Title: | A scaled Bregman theorem with applications |

This paper aims to provide further understanding of how the *Bregman divergence* behaves under a certain type of transformation, in particular where the inputs are modified by a scaling function. The Bregman divergence is a generalization of a "distance measure" that arises in many areas of Machine Learning and is a key tool in understanding various aspects of convex analysis and optimization. The key result of the paper is to give full conditions under which the Bregman divergence is "well behaved" under scaling; that is under the mapping x --> x / g(x) where g() is some given function. The paper gives a central result along these lines, and then proceeds to describe three applications of the theorem: (a) a new way to compute multiclass density ratios, (b) an interesting approach to dual-norm mirror descent, and (c) some analysis tools for clustering on manifolds.
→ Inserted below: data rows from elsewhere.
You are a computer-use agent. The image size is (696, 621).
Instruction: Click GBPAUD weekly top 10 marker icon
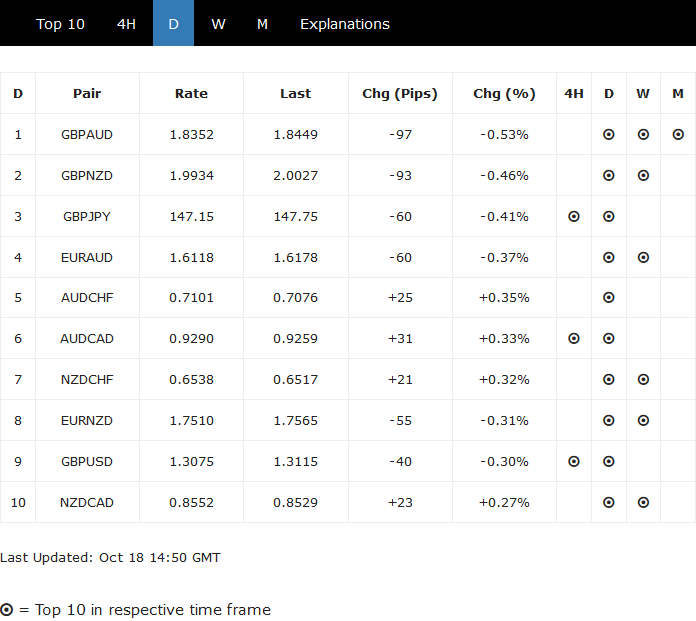643,134
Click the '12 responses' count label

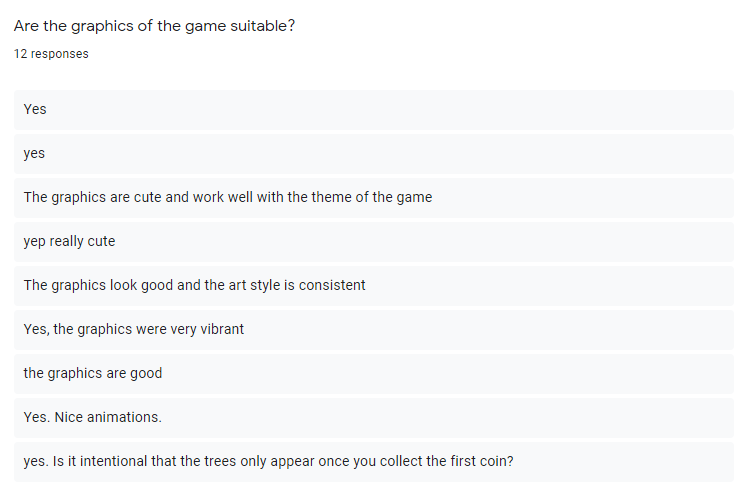click(x=51, y=54)
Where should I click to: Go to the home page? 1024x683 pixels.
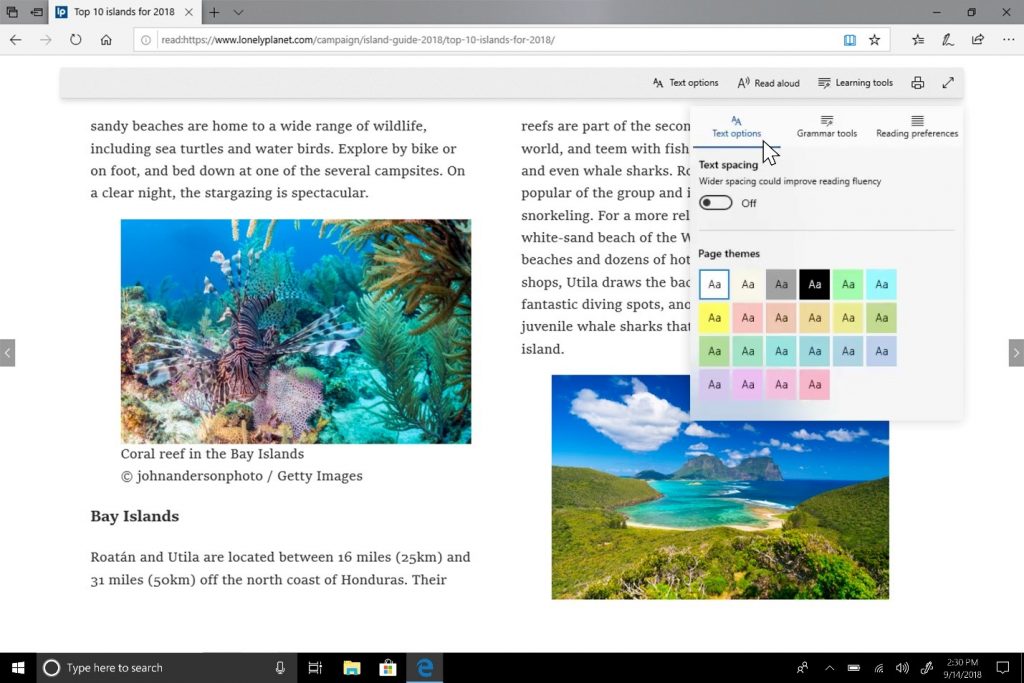(106, 40)
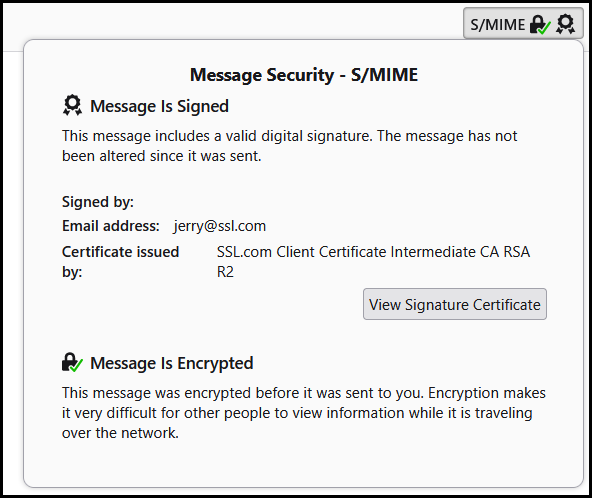Click the Message Is Encrypted heading

click(x=172, y=363)
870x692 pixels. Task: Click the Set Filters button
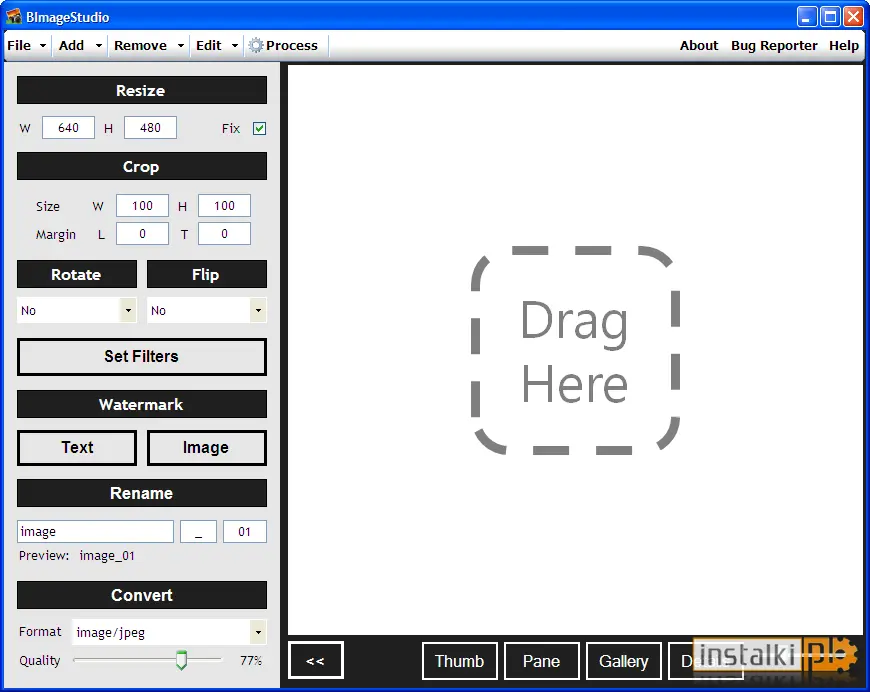tap(141, 357)
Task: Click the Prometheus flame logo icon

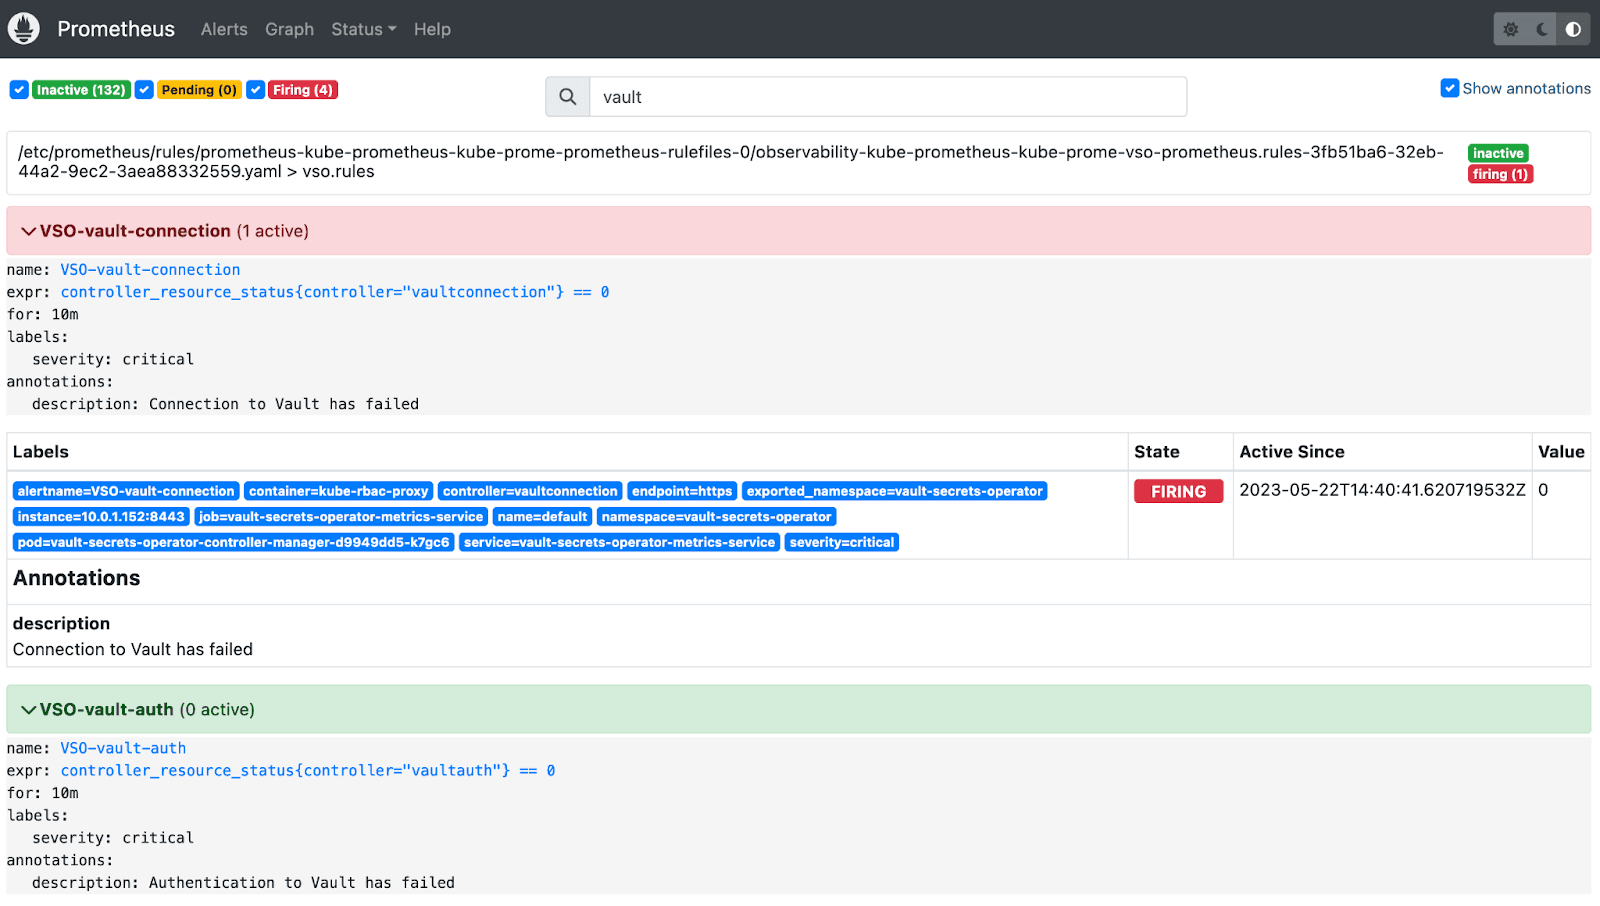Action: (24, 29)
My overall assessment is mixed. Here are my high level points: 1. As someone who has worked a lot with Bregman divergences, I do find the main result to be quite appealing and intriguing. For general transformations, whenever you do map your inputs from one space to the other, it's typically never that simple to see what happens to the Bregman divergence on the resulting space. So this result seems to provide some clarity here in addition to being a generic tool. Also, the three applications provided are quite diverse and surprising, and these lend credibility to the claim that the result is broadly useful. 2. On the other hand, when you think about what the result is saying, it is fundamentally just a calculus identity. The authors are just showing that one has two different ways in which to compute "divergence from the linear approximation", under certain constraints on the function g(). When stated this way, it's more difficult to see this as an ML-ish result. 3. Finally, upon looking at the paper again, it does feel like the authors never really explain what the main theorem really means. The thing that gets me is that the transformation, x --> x / g(x), is just a weird one. The result seems to want to let g() be generic, but outside of normalization (i.e. dividing by a p-norm), how often does this type of transformation arise? And what do you do when g(x) = 0? The paper seems to want us to rely on the applications to answer these questions, but I would like further intuition as well. The authors may want to provide additional thoughts in their rebuttal.

2-Confident (read it all; understood it all reasonably well)

This paper presents a scaled Bregman theorem which generalizes results in [Menon and Ong 2016]: conditions are given which characterize when "Bregman distortions" with possibly non-convex generators can be rewritten as a scaled Bregman divergence by transforming the inputs. This theorem is then applied to multiple density ratio estimation, a mirror descent algorithm for adaptive filtering, and clustering on curved manifolds.

The main result is interesting and useful, as shown by the applications, and the proofs are easy to follow. The writing in general was clear and concise, with surprisingly helpful figures. While the examples on pg 3 are helpful, I was hoping for more (or more verbose) discussion in the remark on line 81 of what the implications of (5) are for more general manifolds, as that is the focus of the paper. On lines 401,402, I believe B(.||.) should be D(.||.).

2-Confident (read it all; understood it all reasonably well)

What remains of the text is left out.